In the second quarter of the year 2016, alstria office REIT-AG signed notary agreements for the sale of two investment properties. One of the properties was transferred to the buyer before the balance sheet date. The other property is designated as being held for sale as at June 30, 2016.
In early July 2016, alstria signed a transfer agreement for the sale of a real estate company. The real estate company is also reported under the assets held for sale.
In addition, three properties which were held for sale at the end of the previous year have been transferred to the buyer.
Cash and cash equivalents, which refer to cash held at banks, are in the amount of EUR 165,742 k. This amount is not subject to restrictions.
The assets and liabilities held for sale include an investment property and a real estate company.
The assets held for sale also include other receivables of the company held for sale, while liabilities held for sale mainly consist of the Held for sale company's liabilities.
The financial assets of EUR 34,803 k relate to long-term bank deposits with a maturity until the financial year 2021.
Please refer to the consolidated statement of changes in equity for details.
The conversion of profit participation rights (Note 12) in the second quarter of 2016 resulted in the issuance of 102,750 new shares by making use of the conditionally increased capital provided for such purposes. The share capital increased by EUR 102,750.
In the course of the previous year's acquisition of Deutsche Office, the former majority shareholder of Deutsche Office was granted an option for later conversion of shares. In exercising this option, alstria office REIT-AG acquired additional shares of Deutsche Office. In return for each share of Deutsche Office, 0.381 new shares of alstria office REIT-AG were granted. The exchange ratio is equal to the exchange ratio of the 2015 tender offer.
To create the new shares of alstria office REIT-AG, the Company made a capital increase in the amount of EUR 964,182 by partially making use of authorized capital and by excluding the shareholders' subscription rights.

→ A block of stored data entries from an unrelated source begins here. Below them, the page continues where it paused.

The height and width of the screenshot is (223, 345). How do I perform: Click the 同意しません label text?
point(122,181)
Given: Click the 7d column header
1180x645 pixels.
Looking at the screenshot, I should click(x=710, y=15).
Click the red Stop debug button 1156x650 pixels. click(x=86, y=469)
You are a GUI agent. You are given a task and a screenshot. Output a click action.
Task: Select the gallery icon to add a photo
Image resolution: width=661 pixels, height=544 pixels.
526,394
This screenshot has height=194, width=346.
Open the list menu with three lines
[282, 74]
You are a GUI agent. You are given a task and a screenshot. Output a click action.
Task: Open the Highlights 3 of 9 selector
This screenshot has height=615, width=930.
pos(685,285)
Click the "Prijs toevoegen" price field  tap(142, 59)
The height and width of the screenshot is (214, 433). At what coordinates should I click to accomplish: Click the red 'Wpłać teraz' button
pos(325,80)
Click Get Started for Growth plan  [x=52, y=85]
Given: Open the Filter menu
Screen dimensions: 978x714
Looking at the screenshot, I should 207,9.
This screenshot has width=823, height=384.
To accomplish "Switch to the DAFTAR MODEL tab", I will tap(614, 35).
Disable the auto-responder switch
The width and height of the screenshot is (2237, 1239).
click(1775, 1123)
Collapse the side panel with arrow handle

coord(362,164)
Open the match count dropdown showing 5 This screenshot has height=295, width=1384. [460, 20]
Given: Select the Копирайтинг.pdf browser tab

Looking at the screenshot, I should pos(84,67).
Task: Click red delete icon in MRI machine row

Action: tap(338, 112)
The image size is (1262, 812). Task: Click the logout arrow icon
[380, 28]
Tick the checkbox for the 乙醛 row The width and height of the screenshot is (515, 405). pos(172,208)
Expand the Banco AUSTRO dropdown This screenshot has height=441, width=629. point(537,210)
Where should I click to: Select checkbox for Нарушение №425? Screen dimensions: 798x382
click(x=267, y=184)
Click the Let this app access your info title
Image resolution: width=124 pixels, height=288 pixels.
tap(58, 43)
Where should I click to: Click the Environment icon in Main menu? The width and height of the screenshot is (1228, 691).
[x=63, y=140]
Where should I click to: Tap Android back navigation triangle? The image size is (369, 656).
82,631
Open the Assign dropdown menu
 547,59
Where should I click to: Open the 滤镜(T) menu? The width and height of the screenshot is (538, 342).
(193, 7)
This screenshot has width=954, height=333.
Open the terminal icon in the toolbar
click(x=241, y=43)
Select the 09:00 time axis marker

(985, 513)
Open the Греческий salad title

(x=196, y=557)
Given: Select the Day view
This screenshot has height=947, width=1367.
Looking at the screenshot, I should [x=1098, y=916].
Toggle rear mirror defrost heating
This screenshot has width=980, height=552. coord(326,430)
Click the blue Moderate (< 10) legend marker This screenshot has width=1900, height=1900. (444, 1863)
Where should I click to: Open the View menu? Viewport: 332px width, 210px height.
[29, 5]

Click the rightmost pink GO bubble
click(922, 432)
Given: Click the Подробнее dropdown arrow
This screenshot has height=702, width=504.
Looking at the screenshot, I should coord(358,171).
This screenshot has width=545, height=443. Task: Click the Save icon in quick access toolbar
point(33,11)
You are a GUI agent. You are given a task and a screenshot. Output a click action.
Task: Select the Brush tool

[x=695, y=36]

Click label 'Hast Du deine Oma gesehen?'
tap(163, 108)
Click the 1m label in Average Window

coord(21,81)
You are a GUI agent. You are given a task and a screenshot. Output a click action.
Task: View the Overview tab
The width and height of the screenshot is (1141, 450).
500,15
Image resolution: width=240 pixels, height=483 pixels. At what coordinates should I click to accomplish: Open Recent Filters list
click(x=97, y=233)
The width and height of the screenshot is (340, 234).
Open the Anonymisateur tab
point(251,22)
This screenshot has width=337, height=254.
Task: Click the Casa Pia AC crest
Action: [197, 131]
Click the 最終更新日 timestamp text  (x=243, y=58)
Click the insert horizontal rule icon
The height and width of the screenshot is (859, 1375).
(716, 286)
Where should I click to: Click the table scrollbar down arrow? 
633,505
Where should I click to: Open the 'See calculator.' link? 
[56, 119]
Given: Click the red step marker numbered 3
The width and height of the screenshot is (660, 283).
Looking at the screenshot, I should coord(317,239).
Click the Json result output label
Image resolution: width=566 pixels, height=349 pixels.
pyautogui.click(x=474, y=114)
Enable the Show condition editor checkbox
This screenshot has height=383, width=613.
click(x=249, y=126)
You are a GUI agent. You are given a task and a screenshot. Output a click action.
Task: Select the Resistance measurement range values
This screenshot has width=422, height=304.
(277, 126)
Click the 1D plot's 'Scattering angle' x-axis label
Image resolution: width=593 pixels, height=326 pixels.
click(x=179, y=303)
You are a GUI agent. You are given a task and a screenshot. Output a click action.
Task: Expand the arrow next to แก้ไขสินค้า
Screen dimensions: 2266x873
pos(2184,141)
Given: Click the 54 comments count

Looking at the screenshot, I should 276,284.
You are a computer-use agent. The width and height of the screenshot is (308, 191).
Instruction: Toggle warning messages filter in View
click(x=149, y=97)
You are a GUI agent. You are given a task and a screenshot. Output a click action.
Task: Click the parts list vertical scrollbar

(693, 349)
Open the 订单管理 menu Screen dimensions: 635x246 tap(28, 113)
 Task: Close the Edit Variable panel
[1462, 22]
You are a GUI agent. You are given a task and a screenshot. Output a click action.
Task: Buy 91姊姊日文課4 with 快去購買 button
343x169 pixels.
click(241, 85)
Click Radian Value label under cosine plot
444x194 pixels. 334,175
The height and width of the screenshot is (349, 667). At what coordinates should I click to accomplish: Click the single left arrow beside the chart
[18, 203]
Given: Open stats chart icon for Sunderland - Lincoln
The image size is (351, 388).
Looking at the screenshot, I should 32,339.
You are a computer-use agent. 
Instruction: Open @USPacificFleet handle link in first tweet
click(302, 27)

In total, due to the capital measures stated above, alstria office REIT-AG's share capital increased to EUR 153,231,217 (EUR 1,066,932 higher than on December 31, 2015). As at June 30, 2016, it is represented by 153,231,217 no par value bearer shares.
The majority of the Company's shares are in free float.
The exchange in shares described above was made based on alstria's stock exchange share price of EUR 12.25 per share. Consequently, the 964,182 newly created alstria shares led to proceeds of EUR 11,811 k. These proceeds exceeded the nominal share capital by EUR 10,847 k and were recognised in the capital reserves.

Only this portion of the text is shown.